On the same Today Show episode, co-host Savannah Guthrie asked California governor Gavin Newsom, “Do you feel in your gut that the worst is behind you in California?” Governor Newsom responded, “I love the way you asked that question… ‘in my gut’… I’m not sure if I’m driven by gut in this respect; I’m driven by data.” A few days later, on May 3, 2020, Governor Cuomo warned in his daily briefing (where data analysis is always a central theme), “Go back to your old behavior, and the numbers are going to go up.” He added, “It is fine to use your gut as long as it is an educated gut.” He implored his constituents to rely on insights derived from the best publicly-available data, claiming, “In New York, we follow the facts, data, and science to make our decisions.” Like these governors, we should follow science-backed directives, not dictators, especially as we face increasing uncertainties.


Long-Term Impact Unknown

At the time of this writing, it’s too early to know the impact of reopening too soon. According to public health officials, relaxing our guard before a vaccine becomes available will probably result in a new and possibly larger outbreak in the future. On the other hand, since testing has been limited, we still don’t know how prevalent the novel coronavirus exposure has been, nor our corresponding antibody response. The hope is that eventually enough people will develop antibodies to create a desired “herd effect” that will ward off future outbreaks. As we prepare for the outbreak’s second and third waves, we must carefully analyze and objectively debate such scientifically-grounded factors.


No One-Size Fits All Here

The best answer for society may be the one that does the best job of simultaneously minimizing both the human and the economic impact of an impending new outbreak. In the long-term, these seemingly opposing forces may not even be at odds with one another. Regardless, we have no alternative but to rely on the best data available as well as scientific principles that are both inclusive and multidisciplinary. Government officials must be transparent and should not censor government institutions like the Centers for Disease Control and Prevention (CDC) or the National Institutes for Health (NIH). We can  find  ways to slowly, carefully, and responsibly reopen, taking into consideration our “new normal;” it must be an orchestrated balancing act. 

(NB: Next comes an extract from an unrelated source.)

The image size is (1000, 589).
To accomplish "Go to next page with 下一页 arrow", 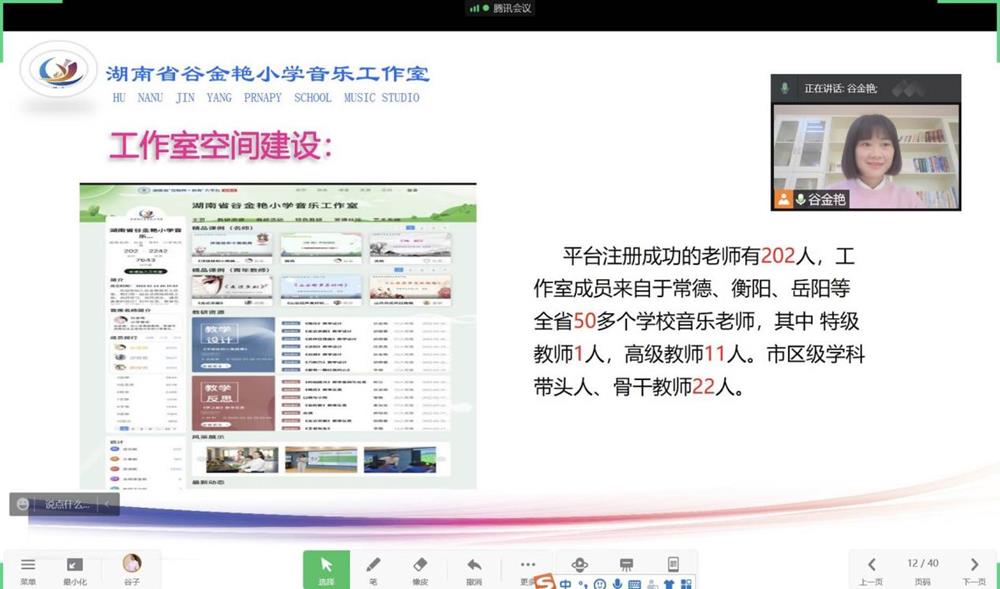I will click(x=974, y=566).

As they were during the 1918 Spanish Flu pandemic (which shares eerily similar aspects with our current global scene, changes to our lives will be inconvenient and uncomfortable. But if we let it, science can help us make decisions wisely to minimize suffering. Multiple vaccine trials are underway, and agencies are hopeful that an inoculation will be available to the public by early 2021. Until then, it is encouraging to see the many creative ways people are finding to safely begin emerging back into the world, from drive-through veterinary clinics to meeting friends around the world on Zoom. After all, we must get back to living our lives. As I recently overheard a friend say, “I’m all about the science … but I just want to get my hair colored!”



  1. Countries that have not reported any case of coronavirus: Kiribati, Lesotho, Marshall Islands, Micronesia, Nauru, North Korea, Palau, Samoa, Solomon Islands, Tonga, Turkmenistan, Tuvalu, Vanuatu
  2. CDC barred from using the phrases ‘evidence-based,’ and ‘science-based’ in reports. President Trump rejects CDC’s 17-page draft recommendation for reopening the United States.